Runtime Fault Localization in Deep Neural Network Accelerators
May 11, 2026 | 991 words | 5min read
Paper Title: Runtime Fault Localization in Deep Neural Network Accelerators
Link to Paper: https://dl.acm.org/doi/10.1145/3770920
Date: 11. Nov 2025
Paper Type: Systolic arrays, deep neural network (DNN) accelerator, fault detection, fault localization, Checksums
Short Abstract: Systolic arrays are widely used for accelerating deep neural networks (DNNs) due to their high parallelism and data reuse efficiency. However, hardware faults in their numerous processing elements (PEs) can propagate errors and significantly degrade inference accuracy. The paper addresses the open challenge of fault localization in systolic arrays. It proposes a lightweight fault tolerance framework that performs both run-time fault detection and localization during normal operation. The approach uses functional data to generate checksums on-the-fly, eliminating the need for dedicated test patterns or system downtime. Reuslts: 100% fault detection and localization, 2% Area overhead.
1. Introduction
Deep Neural Networks (DNNs) are computationally intensive, driving the development of specialized hardware accelerators, such as Google’s Tensor Processing Unit (TPU), which relies on systolic arrays. Systolic arrays consist of a grid of Processing Elements (PEs) that perform multiply-and-accumulate (MAC) operations with efficient dataflow and high parallelism.
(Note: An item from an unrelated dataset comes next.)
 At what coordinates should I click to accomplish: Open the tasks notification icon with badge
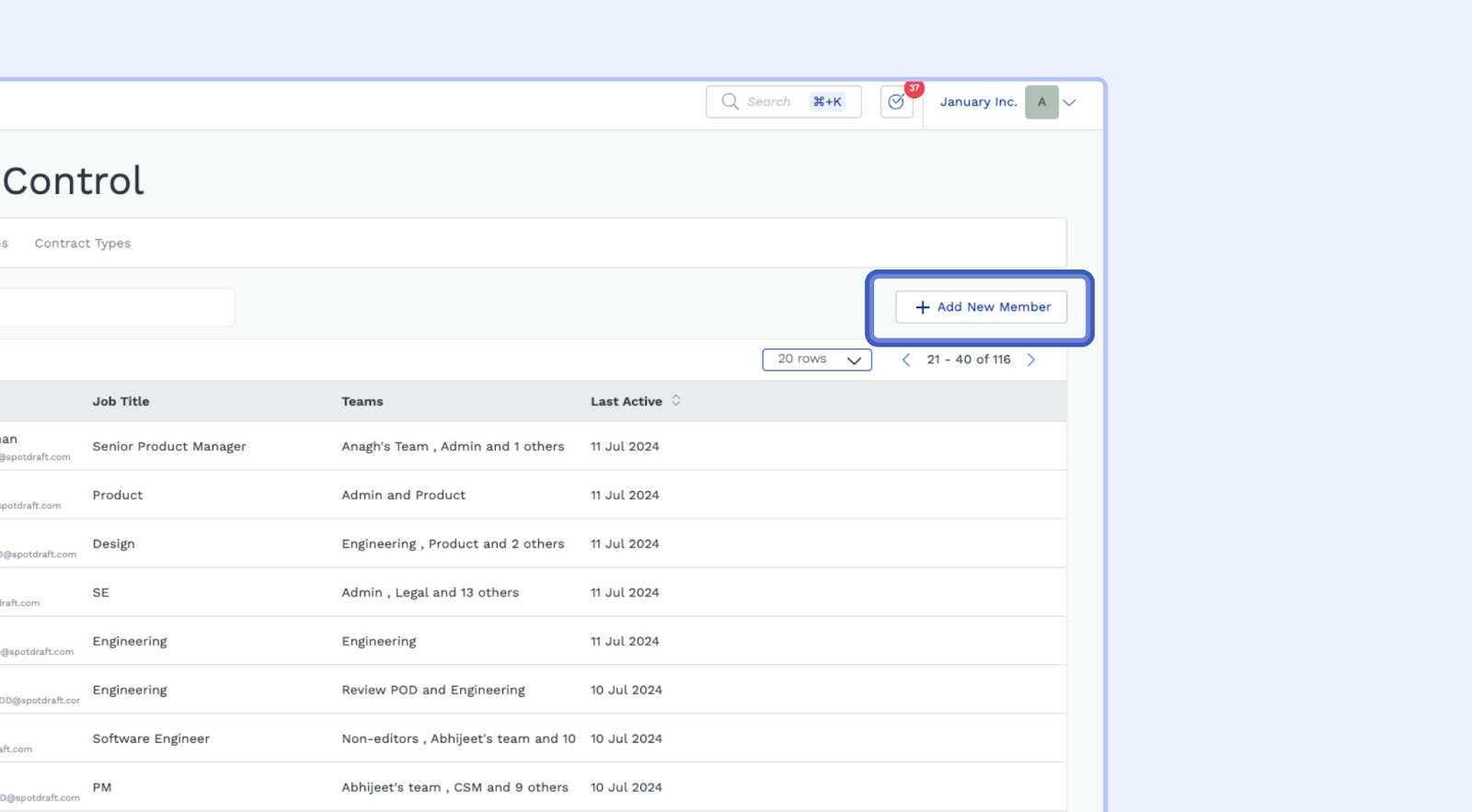coord(896,102)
However, systolic arrays are vulnerable to hardware faults. Due to their dataflow nature, an error in a single faulty PE can propagate downstream, significantly degrading DNN inference accuracy.
Key Limitations of Existing Approaches:
- Algorithm-Based Fault Tolerance (ABFT) mainly detects input data errors, not hardware faults in the accelerator.
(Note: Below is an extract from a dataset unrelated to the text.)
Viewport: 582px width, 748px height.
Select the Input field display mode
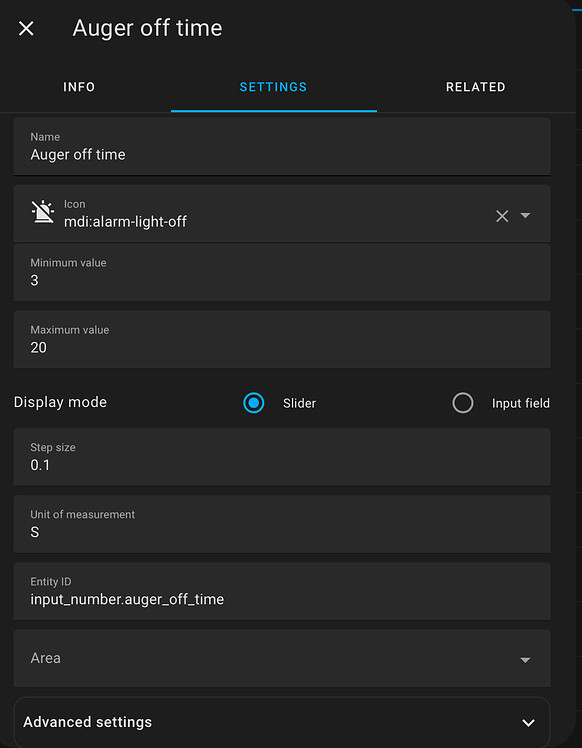(x=463, y=403)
- Scan-based and manufacturing tests often miss runtime, aging, or environmental faults.
- Hardware redundancy methods (spare PEs) assume fault locations are already known, leading to poor localization and excessive bypassing of healthy PEs.
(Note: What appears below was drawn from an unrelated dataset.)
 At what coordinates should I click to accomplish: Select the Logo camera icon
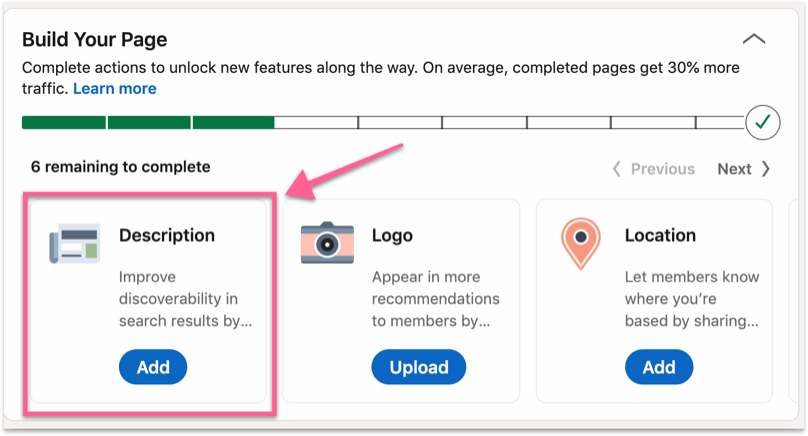tap(327, 243)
- Software-based solutions (e.g., dropout) are limited and require prior knowledge of fault locations.
Proposed Solution: The paper introduces a runtime fault tolerance framework for systolic arrays that addresses both fault detection and precise fault localization during normal operation:
- Uses functional data to generate checksums on-the-fly (no dedicated test patterns or downtime needed).
- Achieves 100% fault detection coverage.
- Can localize multiple concurrent faulty PEs.
- Enables dynamic reconfiguration using spare PEs and a control hub.
2. Background
Deep Neural Networks (DNNs) consist of layers of neurons performing massive multiply-and-accumulate (MAC) operations. Systolic arrays accelerate these workloads through a grid of Processing Elements (PEs) with efficient data reuse and parallelism.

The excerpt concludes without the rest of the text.